Her hand swept across the desk, knocking over the cup of steaming tea. The hot liquid splashed directly onto his lap.

If he were paralyzed, he wouldn't flinch.

But his thigh muscles jumped. A microscopic reaction, instantly suppressed.

Alys fell to her knees, her hands landing on his legs. She pressed her thumb into the inside of his thigh-a pressure point.

He grunted. A sharp intake of breath.

He felt it.

"Clumsy," he snarled, pushing Alys away.

She scrambled back, wiping at the tea with her sleeve, hiding her face. Hiding the smirk.

Got you.

Gustaf stared at Alys. He was calculating. He reached into his pocket and pulled out a scrap of white fabric. It was torn, stained with mud and blood.

"Have you seen this before?" he asked.

It was a piece of Alys's hospital gown.

She looked at it blankly. She shook her head.

He studied her face for a long time. The silence stretched, tight as a piano wire.

"You're moving in here," he said suddenly.

Alys froze. She shook her head frantically. No.

"I don't trust you out of my sight," he said. "Your things are already being moved to the suite."

That night, Alys lay on a rug at the foot of his massive bed.

The room was dark. She could hear his breathing. It was steady, rhythmic.

Alys knew he wasn't asleep. She knew he had a gun under his pillow.

She waited until 3:00 AM.

Alys rolled over, silent as smoke. She crawled toward the nightstand where his laptop sat charging.

She didn't open it. That would trigger an alert.

She reached into her pocket and pulled out the USB charger she'd modified in the greenhouse. It looked like a standard cable, but inside the casing was a keylogger.

She unplugged his cable. She plugged hers in.

The bathroom door opened.

Alys froze.

Gustaf stood there, wrapped in a towel.
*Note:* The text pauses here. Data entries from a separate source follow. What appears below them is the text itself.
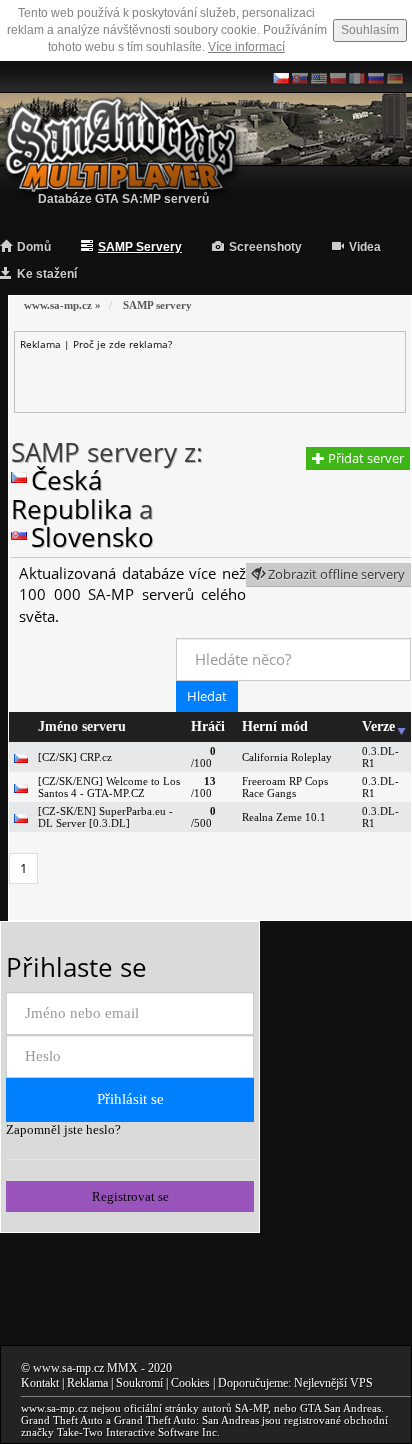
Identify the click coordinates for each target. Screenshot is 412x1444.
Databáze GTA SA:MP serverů (123, 199)
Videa (365, 247)
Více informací (246, 47)
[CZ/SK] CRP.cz (75, 757)
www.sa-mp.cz (68, 1368)
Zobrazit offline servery (335, 574)
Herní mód (275, 726)
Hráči (208, 726)
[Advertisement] (215, 376)
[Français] (357, 77)
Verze (378, 726)
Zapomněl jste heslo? (63, 1129)
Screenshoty (265, 247)
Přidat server (364, 458)
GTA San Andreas (340, 1408)
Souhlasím (370, 30)
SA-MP (251, 1408)
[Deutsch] (395, 77)
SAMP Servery (140, 247)
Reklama (87, 1383)
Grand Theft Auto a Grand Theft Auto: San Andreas (140, 1420)
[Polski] (338, 77)
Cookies (190, 1383)
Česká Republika (71, 494)
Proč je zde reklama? (122, 344)
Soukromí (139, 1383)
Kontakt (40, 1383)
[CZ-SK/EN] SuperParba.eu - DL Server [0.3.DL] (105, 817)
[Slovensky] (300, 77)
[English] (319, 77)
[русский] (376, 77)
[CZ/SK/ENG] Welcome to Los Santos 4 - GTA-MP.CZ (109, 787)
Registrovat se (130, 1196)
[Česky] (281, 77)
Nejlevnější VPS (333, 1383)
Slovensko (92, 537)
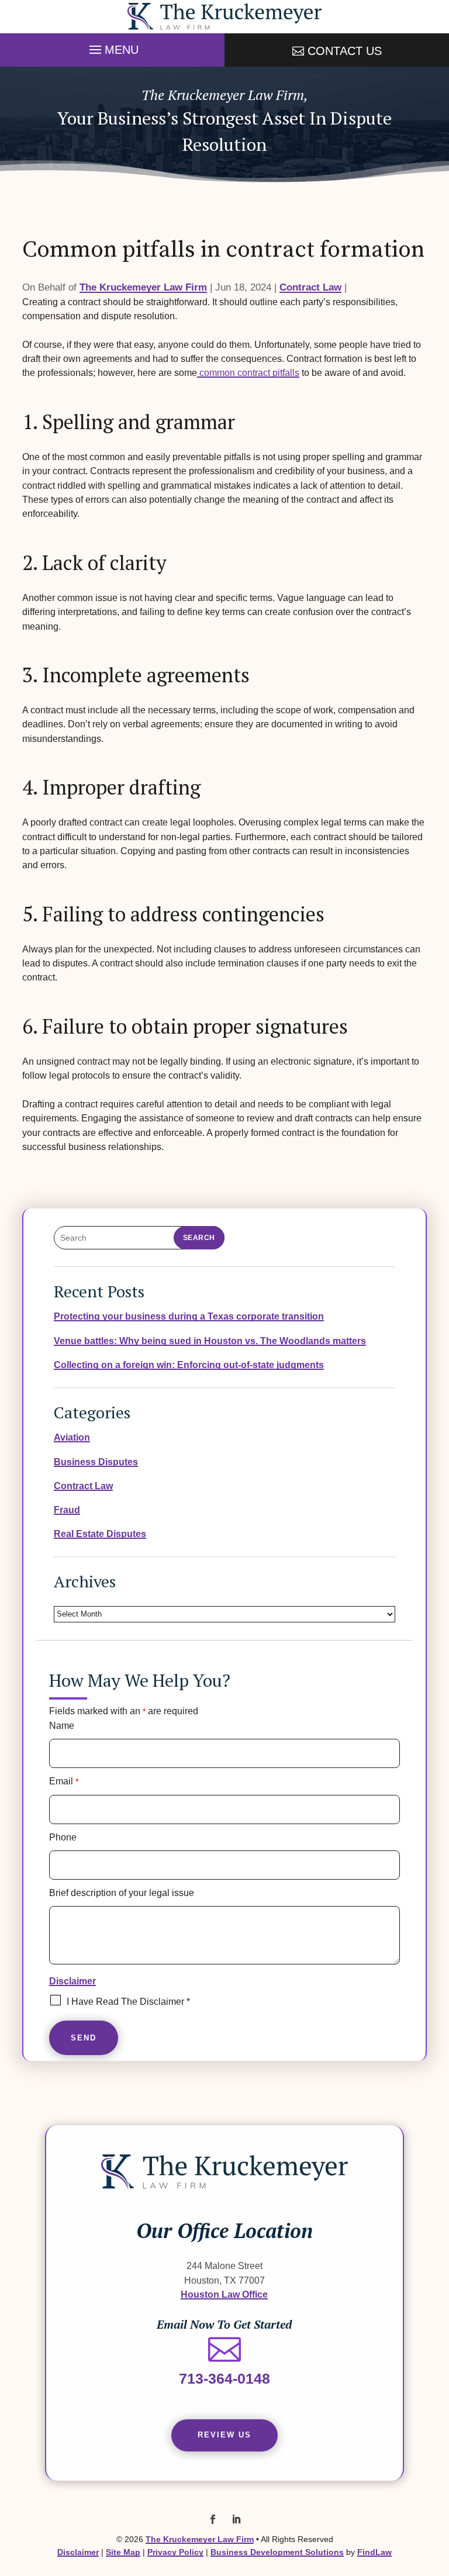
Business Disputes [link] (96, 1461)
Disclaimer (72, 1981)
Water dripped from his hair onto his chest. He was looking right at her.

Alys snatched a book from the nightstand-The Art of War. She held it up, looking innocent.

He stared at her, then at the book.

"You read Sun Tzu?" he asked.

Alys shrugged. She pointed to the cover art.

He walked past her. He flicked his wet hair, sending a spray of cold water onto her face.

"Don't drool on the carpet," he said.

He got into bed.

Alys lay back down, her heart thumping against the floorboards.

The keylogger was in. The Trojan Horse was inside the walls of Troy.